Uncovering German heritage
Language club invites students of all backgrounds to discover Milwaukee's roots
Hang on for a minute...we're trying to find some more stories you might like.
Email This Story
When Anthony Vanderheyden, a fluent German-speaking senior in the College of Business Administration, lived in Germany for a year, he connected with people in ways that wouldn’t be possible.
“I feel like the best way to learn the language is to surround yourself by it and keep making mistakes until you learn how to correctly express yourself,” Vanderheyden said.
German Club tries to make this immersion possible by inviting students of all backgrounds to join a community of German speakers and culture enthusiasts alike.
While fluency is not a requirement in the club, having an open mind and positive, ready-to-learn attitude is the best way to prepare for club meetings.
German Club is only a year old, but is ready to make its mark on campus.
“I think (the club) is gonna take off,” Jessica Brown, a freshman in the College of Arts & Sciences and secretary of German Club, said. “If we continue to go in this direction where we do some outings and to make it more interesting than sitting in a classroom I think it can become something really popular especially because Milwaukee does have a strong German heritage.”
Brown has taken German classes for one year and becoming part of the club has only made her appreciate culture more.
German club has a sub group called German Discussion Group, which is lead by Vanderheyden. While regular club meetings are on Tuesdays at 7 p.m., the discussion group meets Wednesdays in Lalumiere Hall. The discussion group plays games, such as German Monopoly and Cards Against Humanity.
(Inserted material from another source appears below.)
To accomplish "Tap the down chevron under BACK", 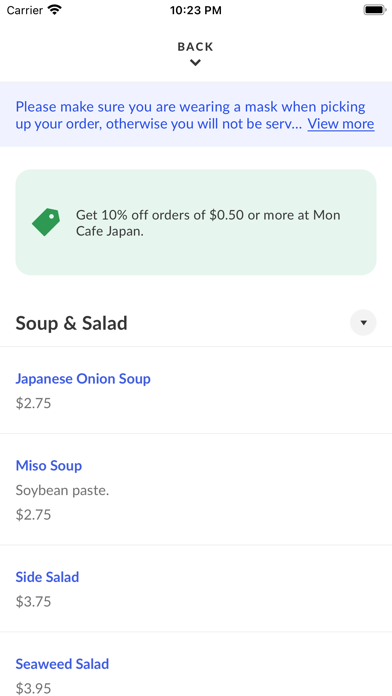I will tap(195, 63).
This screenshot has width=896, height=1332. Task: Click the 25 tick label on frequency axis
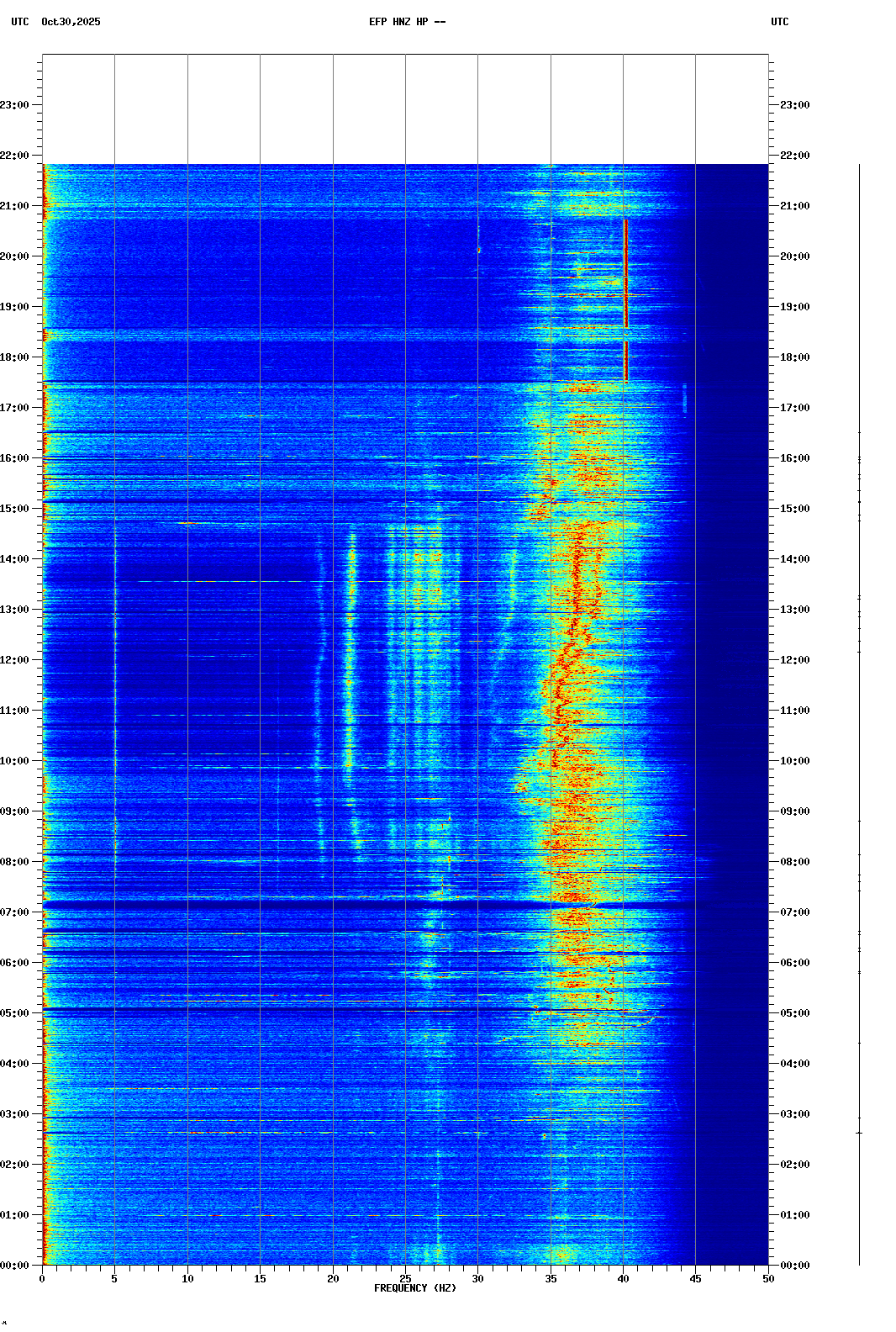(405, 1278)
Anna Reistad, a sophomore in the College of Arts & Sciences and the President of
German club, has grandparents from Germany. One of her goals is to make speaking German with her family easier.
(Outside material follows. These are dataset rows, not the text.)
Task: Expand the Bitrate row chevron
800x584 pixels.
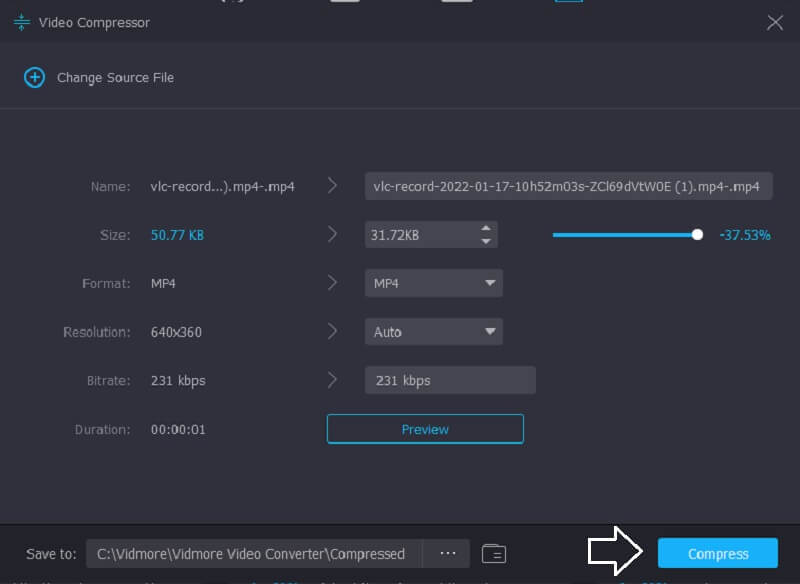Action: coord(333,380)
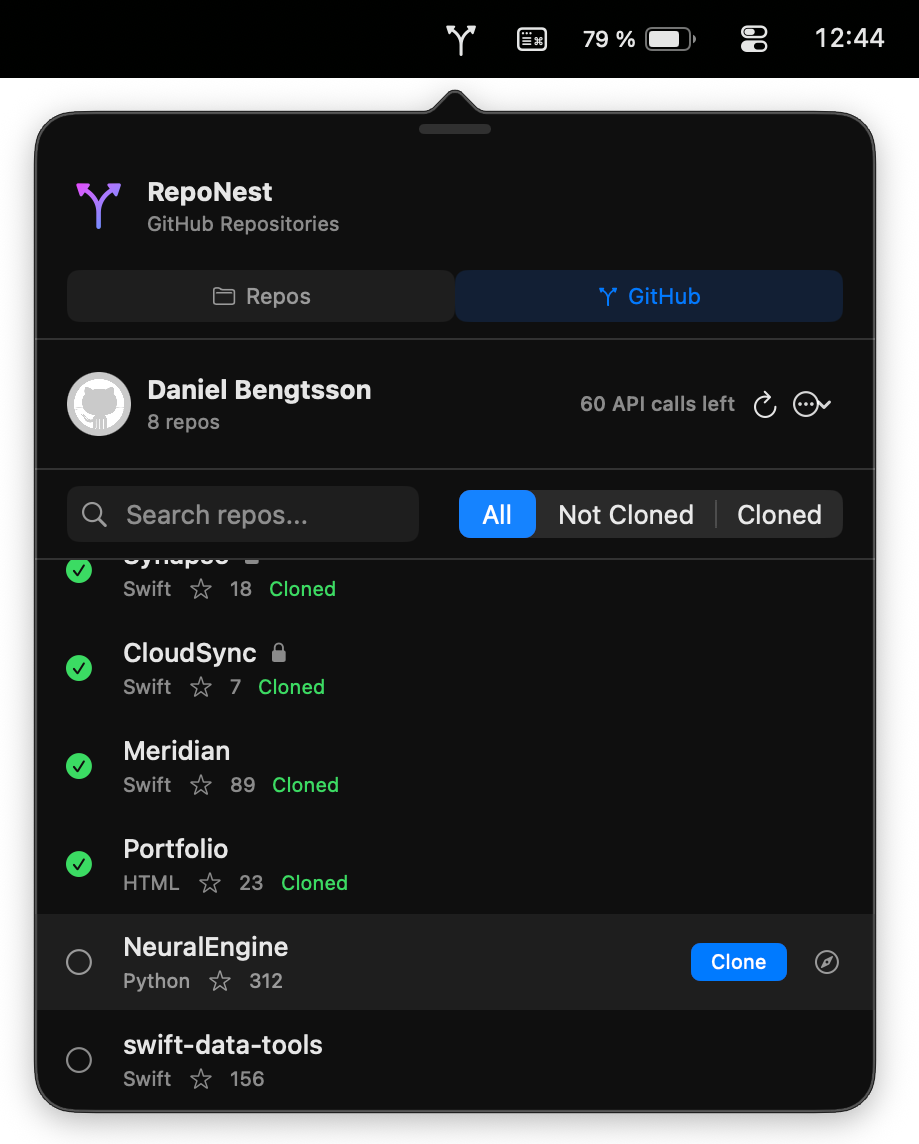Toggle the green checkmark for Portfolio
919x1144 pixels.
[x=79, y=864]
“We have a community of students who wouldn’t normally meet connecting through German at Marquette,” Reistad said. “I hope more students will join (the club) and learn more about it.”
Stammtisch, an informal gathering where students can practice German and discuss German culture and other topics, is a feature of club meetings. Vanderheyden often plays modern German music during the group discussions to liven the atmosphere.
“With the Stammtisch, I think we all came together as a club,” Brown said.
German Club also shows students a glimpse of what German heritage in Milwaukee is like.
“Sometimes we go to a couple bars downtown. They put out meat and cheese platters that are free for all the guests, and you can speak German with people from Milwaukee that know German or are learning,” Vanderheyden said.
Valhalla is one German-Norwegian bar in Milwaukee the club has made excursions to.
“I know some of it (food) was provided through Usinger’s Famous Sausage,” Brown said. “I love Usinger’s and it was really cool to practice my German while meeting cool people from around the area.”